I have recently started to make local journeys on the train in my wheelchair. The assistance service has been completely wonderful. The station operators are always happy to help me; they get out the ramp and assist me with getting onto the train. Most importantly, they don't make me feel as though I'm in any way a nuisance. This matters a great deal to me because so often I feel like my disability gets in the way.

Before I needed assistance commuting, I used to wonder how wheelchair users travelled by train. I have outlined below the assistance that is available to commuters for local journeys. Long journeys, especially those involving changes of train, are slightly more complicated.

Commuters can book assistance up to 24 hours before the journey they wish to make. If a commuter books assistance, a member of station staff meets them at the station and gets the ramp out for them. The staff member also helps them with any luggage they have.

I was worried that having to book assistance in advance would limit me. However, I have discovered that the station staff and guards are more than accommodating when I haven't booked assistance for local journeys. This means that I have the freedom to make spontaneous decisions and have flexible travel arrangements. On the other hand, it is really important to book assistance for longer journeys as there is limited wheelchair space and the station staff need to know in advance that assistance is required for changes of train.

During the train journey, the guard checks at what station the commuter wishes to disembark. On some trains the guard operates the doors from the same carriage as the wheelchair space so is on hand to help those in need of assistance. On other trains, the guard comes to assist the individual after opening the doors. This means that the train never leaves the commuter's station without them disembarking (one of my biggest travel related fears!).

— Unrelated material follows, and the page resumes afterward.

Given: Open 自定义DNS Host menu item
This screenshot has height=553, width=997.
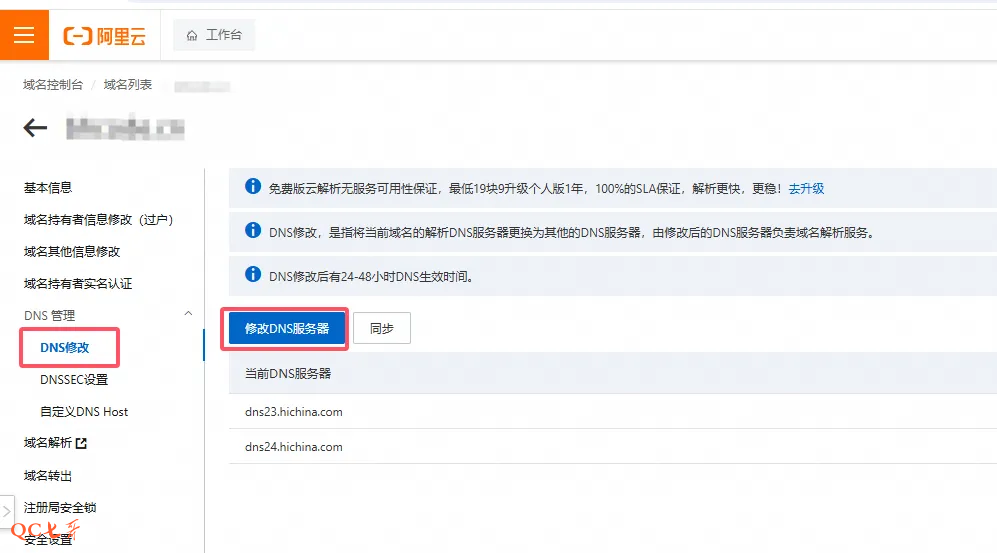Looking at the screenshot, I should [84, 411].
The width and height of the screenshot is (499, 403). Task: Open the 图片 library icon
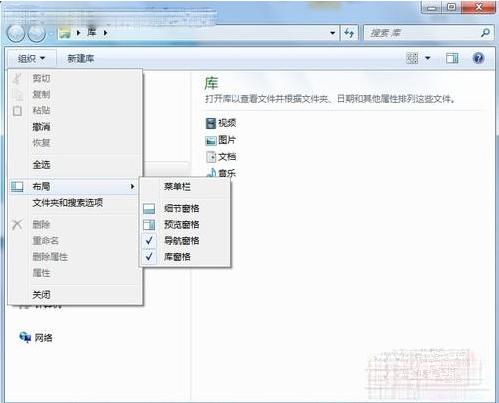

At the destination, another member of station staff or the train guard positions the ramp so that the commuter can disembark. If the commuter is changing trains, the staff member helps transport their luggage to the next train.

 We typically think of wheelchair users as those who need help on trains, but assistance is used by individuals with a wide variety of needs. For example, someone with limited mobility may be unable to step up onto the train so require a ramp even though they aren't using a wheelchair. Some individuals aren't strong enough to pull their suitcase so require help with that. Also, individuals affected by blindness sometimes need assistance safely navigating the platform and stepping over the gap between the train and the platform edge.

The train is a brilliant transport resource for people living with disabilities. Trains help people to travel independently so it is great that good assistance is provided on the train.